# Making 'my own' T-shirt design tool



## Grevling4 (Oct 10, 2013)

Hi,

I've been looking at a lot of the online design tools and it seems a lot of them include monthly subscription fees and are linked with e-commerce sites.

I would, however, prefer to make 'my own' engine and link it with my own backoffice.

What kind of fees would I be looking at to design one from scratch? I've spoken with one designer and he says they charge an hourly rate but can't predict how many hours he will use which scares me a little.

Are there designers who sell these kind of solutions outright or does anyone know of any designers with experience in this field?


----------



## jennGO (Mar 11, 2014)

Try freelancer.com and get someone who will do it for a fixed rate. If they have absolutely no idea how long it will take them to do something they sound either very inexperienced or looking to milk you for money haha. I have had a good experience with someone who had good reviews on freelancer.com. They just made a website for me for a pet project but there are all sorts of talented people on there.


----------



## Grevling4 (Oct 10, 2013)

jennGO said:


> Try freelancer.com and get someone who will do it for a fixed rate. If they have absolutely no idea how long it will take them to do something they sound either very inexperienced or looking to milk you for money haha. I have had a good experience with someone who had good reviews on freelancer.com. They just made a website for me for a pet project but there are all sorts of talented people on there.

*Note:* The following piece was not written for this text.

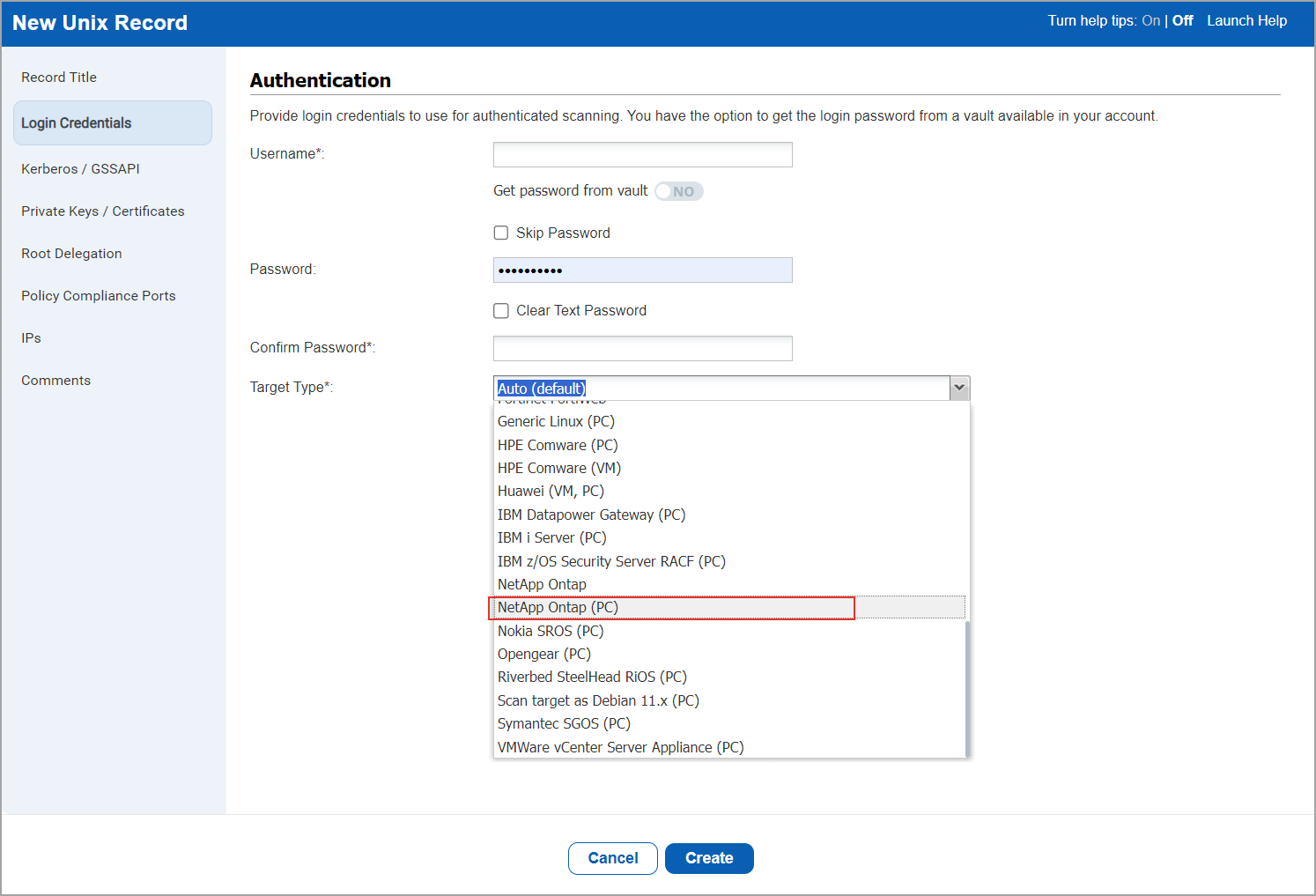
Task: Choose Generic Linux (PC) from the list
Action: [555, 421]
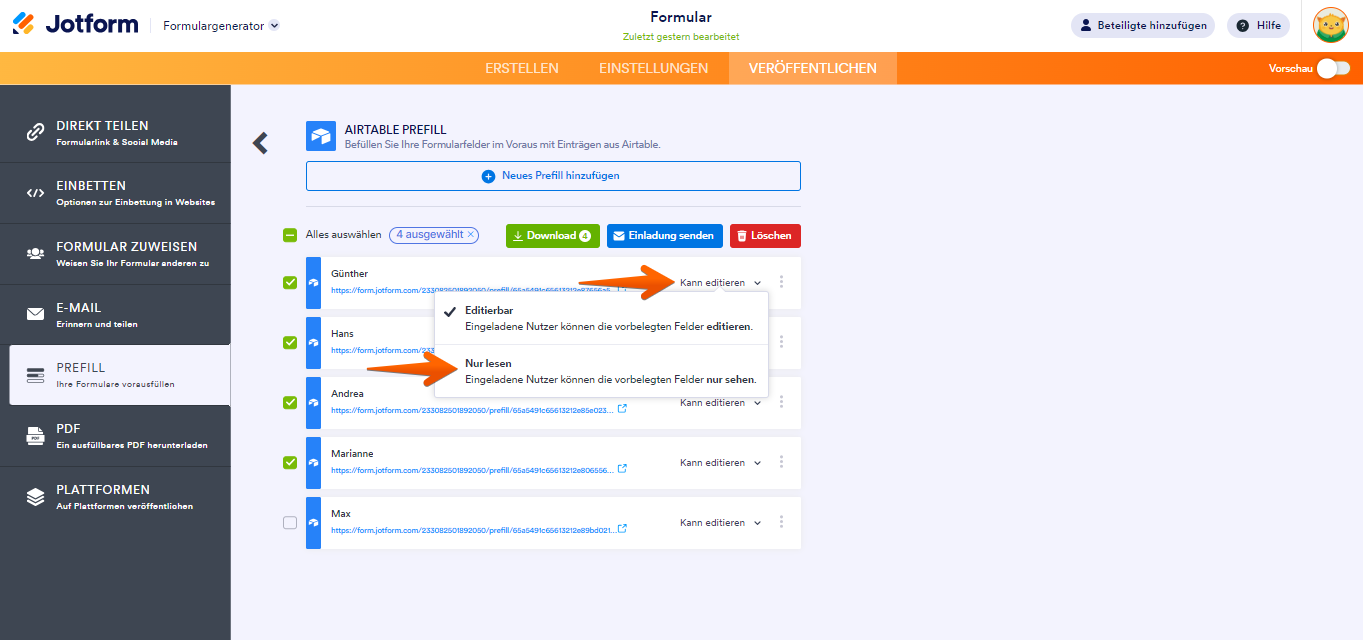Open Kann editieren dropdown for Max
The image size is (1363, 640).
click(720, 523)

Thanks Jennifer - I was thinking the same as you. I know very little about website programming and design so I'm an easy target.


----------



## jennGO (Mar 11, 2014)

I think some e-commerce sites take a percentage. I built my own so the only cost per transaction is the merchant services.


----------



## nicefile (Nov 3, 2014)

Yes, I know many system is expensive. This script is full ecommerce system. You only install and use it. Price of it same 1 t-shirt


----------



## Grevling4 (Oct 10, 2013)

Thanks for the replies guys.

I will do some research before I make up my mind. I'd rather pay a larger fee in advance than pay a fee for every transaction if I can to be honest.


----------



## jennGO (Mar 11, 2014)

In the US every transaction requires a fee. The credit card processing is done by a 3rd party company. Every time you pay with a credit card online or at McDonald's, the grocery store, the gas station, etc... this happens. The only way to get around it would be to do cash only. Or maybe eChecks?


----------



## Grevling4 (Oct 10, 2013)

jennGO said:


> In the US every transaction requires a fee. The credit card processing is done by a 3rd party company. Every time you pay with a credit card online or at McDonald's, the grocery store, the gas station, etc... this happens. The only way to get around it would be to do cash only. Or maybe eChecks?

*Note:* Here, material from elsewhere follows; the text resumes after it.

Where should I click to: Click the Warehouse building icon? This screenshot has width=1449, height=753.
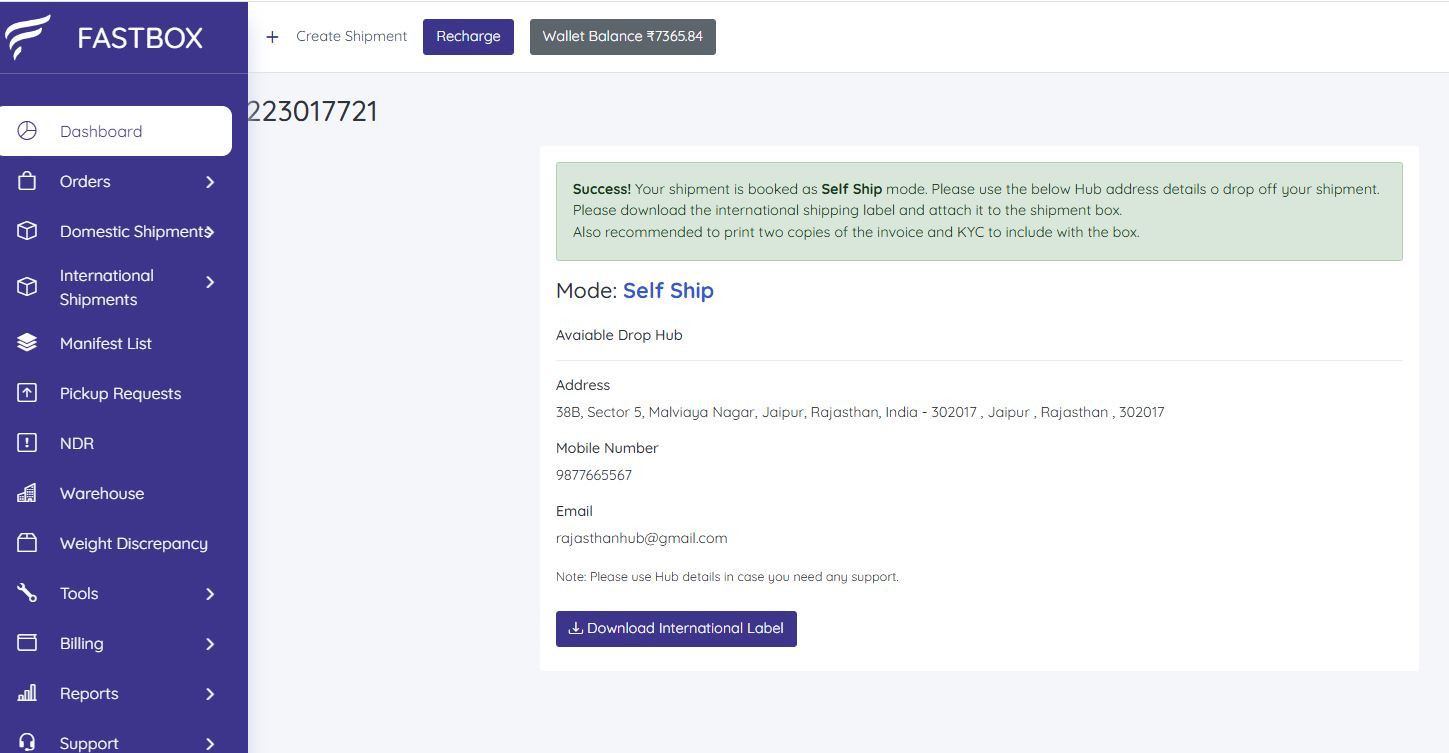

I know - but I was under the impression that a ready made and done e-commerce site would require a pretty hefty transaction fee compared to if you just make an agreement with a bank. I might be wrong though?

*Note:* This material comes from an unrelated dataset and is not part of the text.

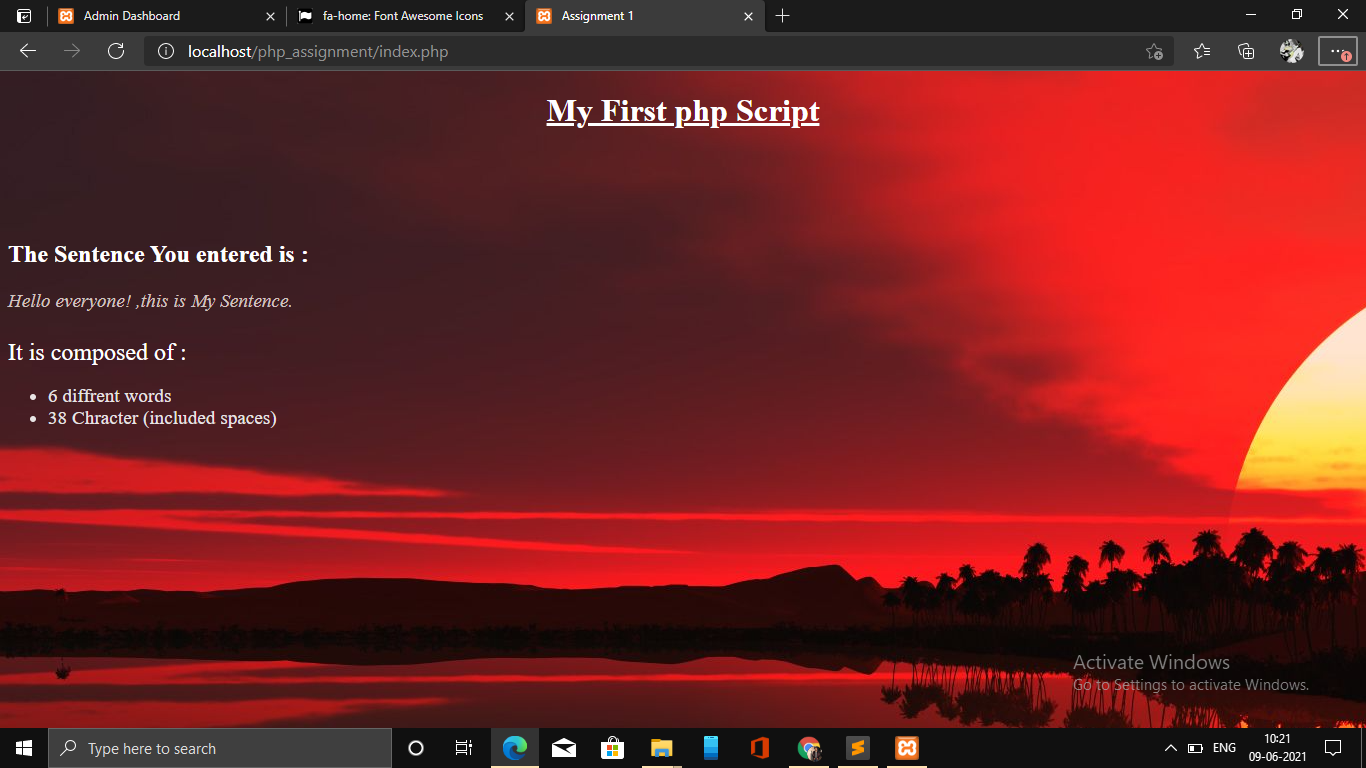Open Sublime Text from the taskbar
The image size is (1366, 768).
coord(857,747)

Making my own solution would most certainly be more expensive short term, but I was hoping it would be profitable a couple of years down the line in addition to me getting something with an original and customized feel to it.


----------



## jennGO (Mar 11, 2014)

I think it depends. Like ebay takes a percentage on top of normal fees. I'm not sure about shopify, big cartel etc. worth looking into


----------



## freebird1963 (Jan 21, 2007)

Have you looked at Toms Opensource OpenTshirts.org ?


----------



## Grevling4 (Oct 10, 2013)

jennGO said:


> I think it depends. Like ebay takes a percentage on top of normal fees. I'm not sure about shopify, big cartel etc. worth looking into


I will do 

Thanks!


----------



## Grevling4 (Oct 10, 2013)

freebird1963 said:


> Have you looked at Toms Opensource OpenTshirts.org ?


Yes I did a couple of weeks ago but I had trouble getting the generator to load. It got stuck somewhere around the 60% mark when I tried to load it.


----------